• _EXERCISE PASSAGE_:

====

Four national disabled people’s organisations (DPOs) have told the Covid inquiry that people who receive care and support were “ignored by design” during the pandemic.
The inquiry heard on Monday that there were more than 43,000 deaths involving COVID-19 in care homes across the UK between March 2020 and July 2022, although there were no figures given for how many disabled people died in their own homes while receiving care services.
The inquiry also heard that, during the first two peaks of the pandemic, before vaccines became widely available, people with learning difficulties were seven to nine times more likely to experience a COVID-19-related death than people without learning difficulties.
And more than a quarter of all deaths from COVID-19 in 2020 were in people with dementia, even though they only made up two per cent of the total adult population.
Disability Rights UK (DR UK), Disability Action Northern Ireland, Disability Wales and Inclusion Scotland have together been granted “core participant status” in module six of the UK Covid-19 Inquiry, which is examining the impact of the pandemic on the adult social care sector across the UK.

====

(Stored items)
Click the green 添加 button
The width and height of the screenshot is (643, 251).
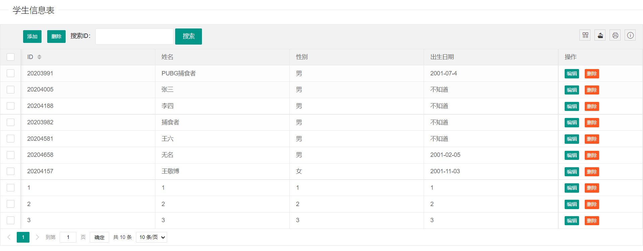(x=32, y=37)
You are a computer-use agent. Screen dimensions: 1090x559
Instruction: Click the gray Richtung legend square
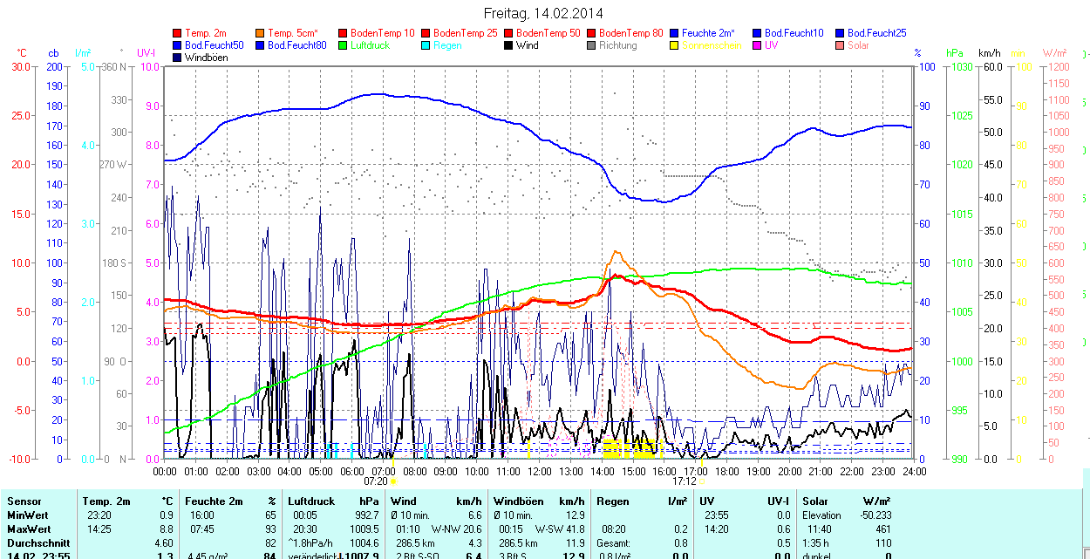tap(591, 45)
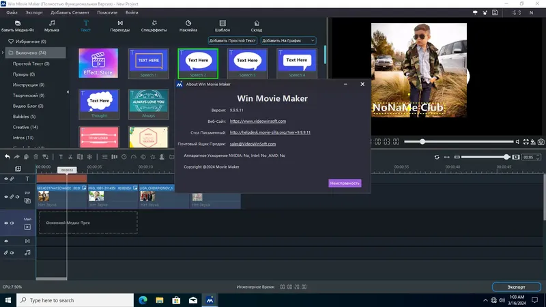Open the Экспорт menu
This screenshot has height=307, width=546.
pos(33,12)
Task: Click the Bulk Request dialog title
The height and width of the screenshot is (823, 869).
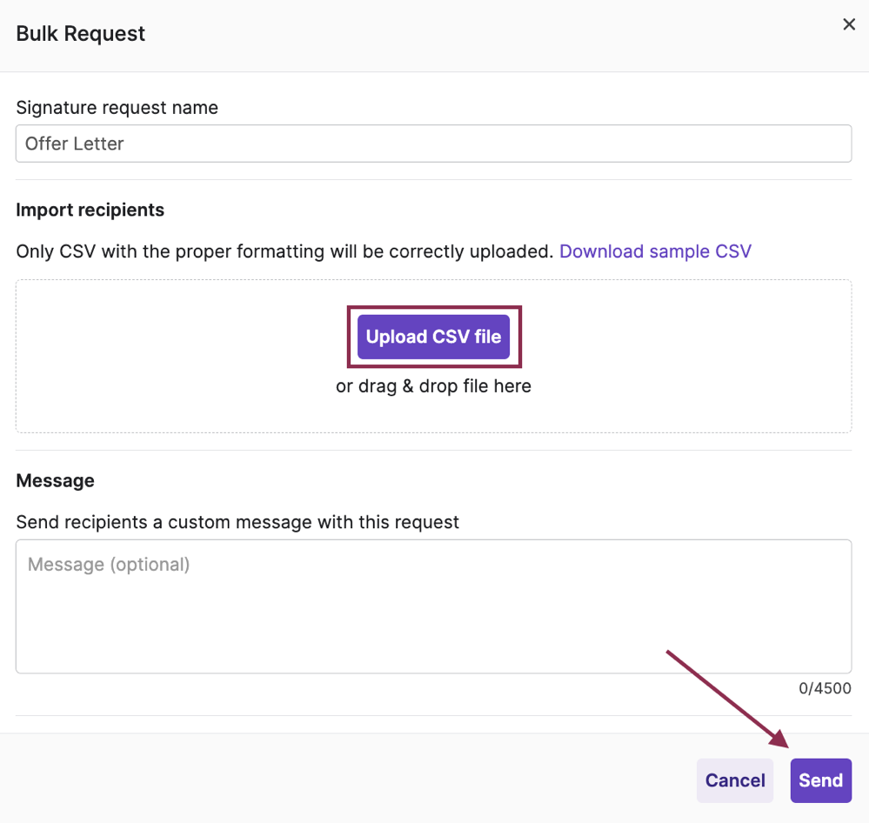Action: (81, 34)
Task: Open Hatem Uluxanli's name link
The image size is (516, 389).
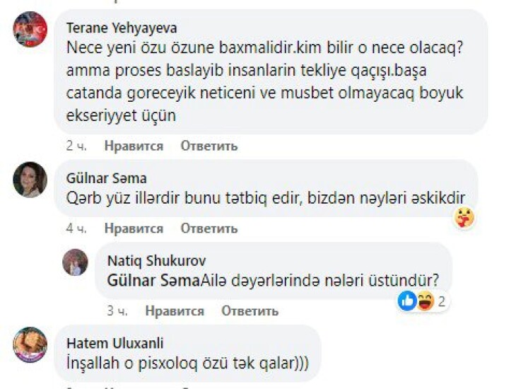Action: click(115, 343)
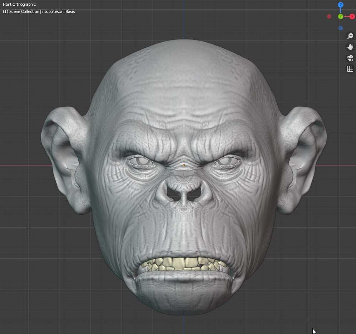
Task: Click the green Y axis ball on the gizmo
Action: pyautogui.click(x=340, y=16)
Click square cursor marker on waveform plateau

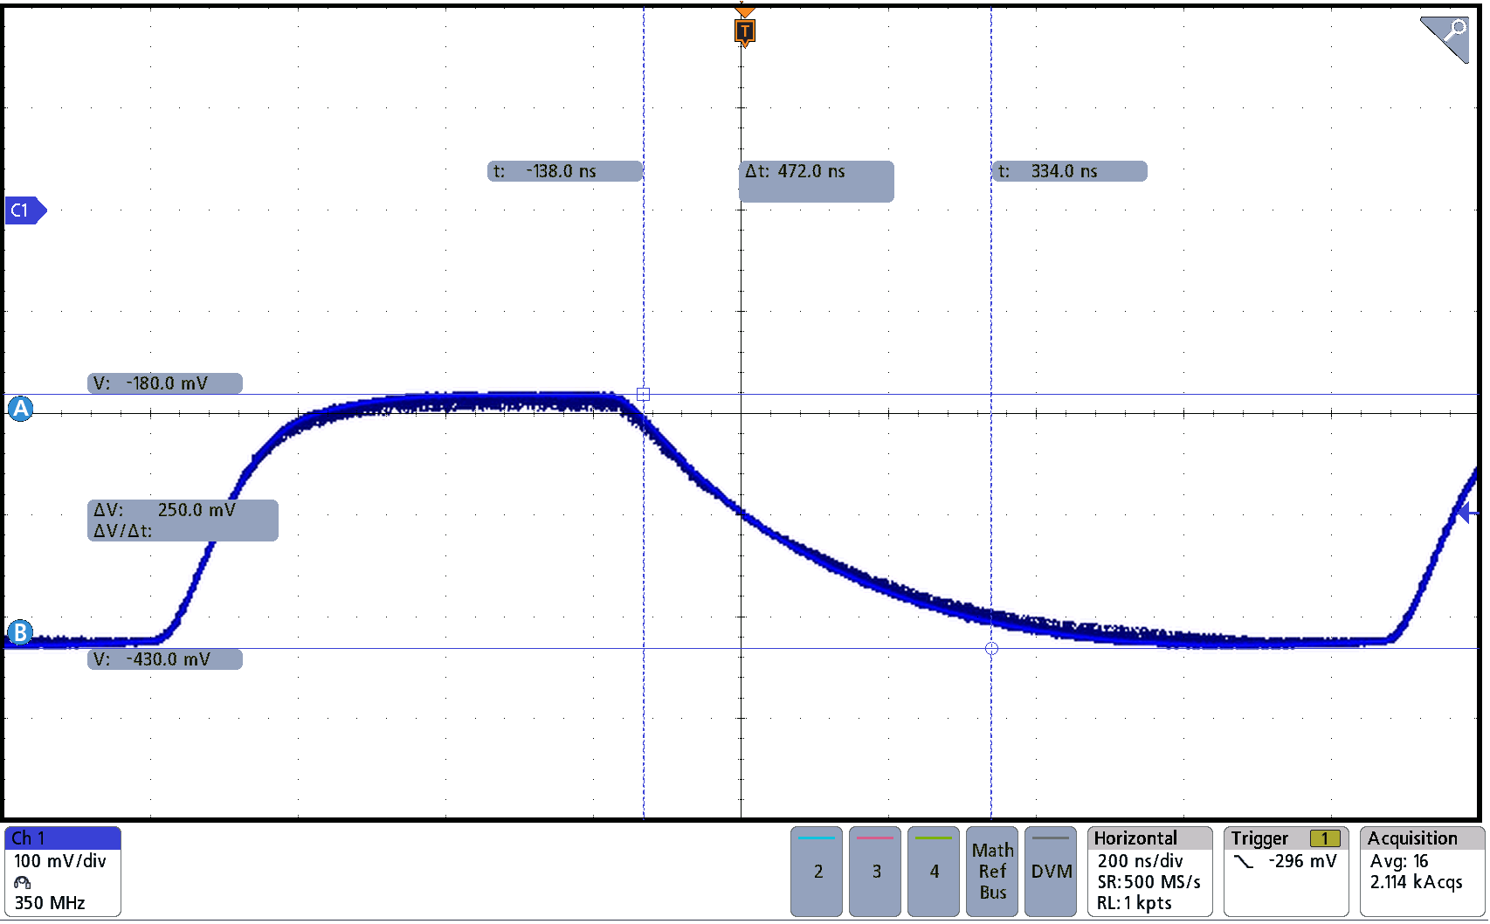644,395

====

• _TASKS_:
• a. Copy the report on the Covid inquiry starting with "Four national disabled" and going on through "receiving care services.", but switch "care homes" to "residential homes".
• b. Carry on the report on disabled people and the Covid inquiry from its final sentence.

• _RESPONSES TO THE TASKS_:
• a.
Four national disabled people’s organisations (DPOs) have told the Covid inquiry that people who receive care and support were “ignored by design” during the pandemic.
The inquiry heard on Monday that there were more than 43,000 deaths involving COVID-19 in residential homes across the UK between March 2020 and July 2022, although there were no figures given for how many disabled people died in their own homes while receiving care services.

• b.
Their opening statement for module six was delivered on Monday by barrister Danny Friedman, from Matrix Chambers.
He told the inquiry that the pandemic saw care settings become life-threatening, while “care services to sustain everyday basic quality of life were withdrawn”.
He highlighted how the Scientific Advisory Group for Emergencies (SAGE), which provides advice to government during emergencies, stated in May 2022 that no UK country was able to “routinely identify who is resident in care homes, who is receiving social care at home, and who works in or visits a care home or a person’s home”.
These data weaknesses meant the “recipients of care, the way they live, and the way that many of them died, was ignored by design”, said Friedman.
The DPOs’ opening statement said that care staff were allowed to move from care setting to care setting, spreading the virus, because those in charge knew the system would “collapse” if staff were forced to work only in one location.
Friedman said: “Care homes would go under. People would be abandoned. It was decided that the lesser of evils was hazardous movement of staff.”
The DPOs also highlighted how the “very first thing” the UK government did in the pandemic was to “legislate to take their rights away” under the Care Act.
But Friedman said that only eight local authorities in England lodged reports to show they were operating under these emergency care laws, even though the evidence showed there were “vastly reduced services across the country”, which meant local authorities must have “embarked on mass violations of the law”.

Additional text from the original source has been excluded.